International Law and the E. coli Outbreaks in Europe

Issue: 
14
Volume: 
15
By: 
David P. Fidler
Date: 
June 06, 2011

Introduction

Many European countries have experienced outbreaks caused by a dangerous strain of Escherichia coli (E. coli) bacteria, and two countries have, to date, reported deaths related to these outbreaks. Responses have involved actions that implement and affect international legal regimes on public health and international trade. This Insight describes these E. coli outbreaks and the international legal issues the outbreaks have raised.

The European E. coli Outbreaks

On June 5, 2011, the World Health Organization (“WHO”) stated that twelve European countries had reported outbreaks of enterohaemorrhagic E. coli (“EHEC”) and E. coli-caused haemolytic uraemic syndrome (“HUS”).[1] E. coli-related diseases are “transmitted to humans primarily through consumption of contaminated foods[.]”[2] EHEC can cause bloody diarrhea and abdominal pain.[3] HUS is a life-threatening disease caused by toxins produced by EHEC.[4] HUS is characterized by acute renal failure, anaemia, and low platelet count.[5] In prior outbreaks, HUS predominantly affected children, but the European outbreaks involve many adults.[6]

As of June 5, 2011, twelve European countries had reported, cumulatively, 658 cases of HUS and 1608 cases of EHEC, for a total 2266 E. coli-related cases.[7] The epicenter of the outbreaks is Germany, which (as of June 5, 2011) had reported 627 cases of HUS and 1536 cases of EHEC, with fifteen deaths from HUS and six from EHEC.[8] One fatality from HUS has been reported outside Germany.[9] The European outbreaks have become one of the biggest E. coli epidemics in history.

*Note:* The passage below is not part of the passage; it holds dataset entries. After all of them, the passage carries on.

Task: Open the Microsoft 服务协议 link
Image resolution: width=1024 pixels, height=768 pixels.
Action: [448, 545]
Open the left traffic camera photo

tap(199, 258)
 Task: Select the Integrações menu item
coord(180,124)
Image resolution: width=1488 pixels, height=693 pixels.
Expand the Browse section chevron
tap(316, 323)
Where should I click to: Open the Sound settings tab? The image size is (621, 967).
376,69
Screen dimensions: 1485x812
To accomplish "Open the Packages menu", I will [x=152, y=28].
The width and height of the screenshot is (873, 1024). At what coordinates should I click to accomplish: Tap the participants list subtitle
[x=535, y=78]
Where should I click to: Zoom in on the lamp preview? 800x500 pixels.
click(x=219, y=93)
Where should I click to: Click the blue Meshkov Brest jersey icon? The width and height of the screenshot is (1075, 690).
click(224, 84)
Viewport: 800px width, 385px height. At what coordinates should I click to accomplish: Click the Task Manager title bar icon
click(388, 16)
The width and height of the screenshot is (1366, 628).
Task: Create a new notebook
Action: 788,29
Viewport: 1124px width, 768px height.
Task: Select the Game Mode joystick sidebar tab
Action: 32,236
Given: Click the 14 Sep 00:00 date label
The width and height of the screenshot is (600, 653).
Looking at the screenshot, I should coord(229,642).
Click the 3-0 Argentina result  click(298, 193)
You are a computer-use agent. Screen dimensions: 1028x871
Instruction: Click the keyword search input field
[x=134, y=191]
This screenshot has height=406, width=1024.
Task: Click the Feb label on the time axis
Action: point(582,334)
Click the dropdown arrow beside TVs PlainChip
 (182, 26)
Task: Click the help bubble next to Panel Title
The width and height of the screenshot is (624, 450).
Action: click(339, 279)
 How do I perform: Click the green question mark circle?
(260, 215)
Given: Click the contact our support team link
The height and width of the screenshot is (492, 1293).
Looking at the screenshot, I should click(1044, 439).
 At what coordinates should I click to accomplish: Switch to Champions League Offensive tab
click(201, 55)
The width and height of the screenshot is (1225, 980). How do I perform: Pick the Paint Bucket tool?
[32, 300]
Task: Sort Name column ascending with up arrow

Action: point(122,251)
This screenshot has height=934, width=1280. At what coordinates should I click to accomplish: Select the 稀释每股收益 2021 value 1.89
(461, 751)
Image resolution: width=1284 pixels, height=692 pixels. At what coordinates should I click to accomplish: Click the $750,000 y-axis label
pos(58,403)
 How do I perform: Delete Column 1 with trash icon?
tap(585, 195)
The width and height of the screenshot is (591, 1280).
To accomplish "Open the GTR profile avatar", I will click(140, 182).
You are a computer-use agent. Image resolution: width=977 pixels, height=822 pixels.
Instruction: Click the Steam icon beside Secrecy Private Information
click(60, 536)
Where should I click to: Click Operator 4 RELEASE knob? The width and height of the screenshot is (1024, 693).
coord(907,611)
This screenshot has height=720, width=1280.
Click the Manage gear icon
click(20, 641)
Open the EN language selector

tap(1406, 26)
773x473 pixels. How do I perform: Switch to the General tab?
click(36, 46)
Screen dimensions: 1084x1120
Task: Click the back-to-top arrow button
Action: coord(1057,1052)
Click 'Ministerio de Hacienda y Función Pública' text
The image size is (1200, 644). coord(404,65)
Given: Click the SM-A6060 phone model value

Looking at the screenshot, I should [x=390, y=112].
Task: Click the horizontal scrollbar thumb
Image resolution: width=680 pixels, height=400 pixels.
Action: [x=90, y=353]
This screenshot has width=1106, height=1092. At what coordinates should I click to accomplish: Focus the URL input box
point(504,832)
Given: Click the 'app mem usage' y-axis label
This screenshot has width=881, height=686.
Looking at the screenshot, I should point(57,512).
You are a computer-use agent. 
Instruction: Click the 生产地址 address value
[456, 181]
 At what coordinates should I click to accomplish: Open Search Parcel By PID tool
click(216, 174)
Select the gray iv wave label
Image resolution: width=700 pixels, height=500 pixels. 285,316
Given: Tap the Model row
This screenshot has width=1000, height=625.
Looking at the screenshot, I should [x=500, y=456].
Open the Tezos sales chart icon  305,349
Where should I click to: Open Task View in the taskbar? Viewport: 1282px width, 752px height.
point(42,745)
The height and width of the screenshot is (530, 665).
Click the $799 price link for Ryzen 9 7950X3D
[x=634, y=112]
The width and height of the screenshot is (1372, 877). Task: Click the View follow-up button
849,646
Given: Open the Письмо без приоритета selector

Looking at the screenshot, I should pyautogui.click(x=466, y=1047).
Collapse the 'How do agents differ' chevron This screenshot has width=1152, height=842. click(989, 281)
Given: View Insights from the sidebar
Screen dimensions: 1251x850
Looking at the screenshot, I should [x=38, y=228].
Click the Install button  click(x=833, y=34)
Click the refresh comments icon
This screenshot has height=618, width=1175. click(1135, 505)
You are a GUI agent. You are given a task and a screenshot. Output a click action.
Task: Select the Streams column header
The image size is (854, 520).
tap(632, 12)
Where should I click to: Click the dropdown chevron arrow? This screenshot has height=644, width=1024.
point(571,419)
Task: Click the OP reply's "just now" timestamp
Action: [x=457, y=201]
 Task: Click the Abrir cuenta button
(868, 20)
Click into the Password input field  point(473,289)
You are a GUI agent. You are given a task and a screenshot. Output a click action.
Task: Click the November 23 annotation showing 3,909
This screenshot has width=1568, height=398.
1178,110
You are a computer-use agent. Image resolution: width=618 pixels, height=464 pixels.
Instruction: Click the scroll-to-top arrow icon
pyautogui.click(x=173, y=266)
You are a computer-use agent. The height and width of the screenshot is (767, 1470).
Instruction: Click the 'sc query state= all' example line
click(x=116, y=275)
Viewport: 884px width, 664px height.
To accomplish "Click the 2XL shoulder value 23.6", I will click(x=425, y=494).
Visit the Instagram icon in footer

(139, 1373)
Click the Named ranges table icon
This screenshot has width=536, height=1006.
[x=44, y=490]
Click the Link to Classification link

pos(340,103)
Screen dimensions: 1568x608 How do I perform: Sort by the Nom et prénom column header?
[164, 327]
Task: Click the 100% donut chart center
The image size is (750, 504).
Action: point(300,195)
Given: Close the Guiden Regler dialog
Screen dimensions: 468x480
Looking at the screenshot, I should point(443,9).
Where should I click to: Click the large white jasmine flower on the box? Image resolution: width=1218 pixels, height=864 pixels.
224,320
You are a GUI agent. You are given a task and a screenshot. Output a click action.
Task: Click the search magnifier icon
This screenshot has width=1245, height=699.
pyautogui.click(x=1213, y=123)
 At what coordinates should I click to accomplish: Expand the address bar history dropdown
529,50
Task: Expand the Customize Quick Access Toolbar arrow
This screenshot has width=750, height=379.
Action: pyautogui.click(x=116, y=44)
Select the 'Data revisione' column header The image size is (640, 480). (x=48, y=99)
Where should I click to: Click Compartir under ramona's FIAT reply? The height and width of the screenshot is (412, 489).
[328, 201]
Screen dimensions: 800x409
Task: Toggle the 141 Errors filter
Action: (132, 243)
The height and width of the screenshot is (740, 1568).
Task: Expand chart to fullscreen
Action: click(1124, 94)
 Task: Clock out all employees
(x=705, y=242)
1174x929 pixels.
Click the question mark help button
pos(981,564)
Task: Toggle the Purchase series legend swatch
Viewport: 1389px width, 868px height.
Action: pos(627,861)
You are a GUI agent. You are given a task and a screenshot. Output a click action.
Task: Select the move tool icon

An unusual, “super toxic” strain—Shiga-toxin producing E. coli O104 (STEC O104:H4)[10] —is thought to be the pathogenic cause.[11] News reports indicate that European physicians have been alarmed that the strain appears resistant to antibiotics.[12] As of June 6, 2011, the source of the outbreaks had not been determined,[13] but is believed to be associated with consumption of raw vegetables perhaps grown with manure containing the deadly E. coli strain.[14]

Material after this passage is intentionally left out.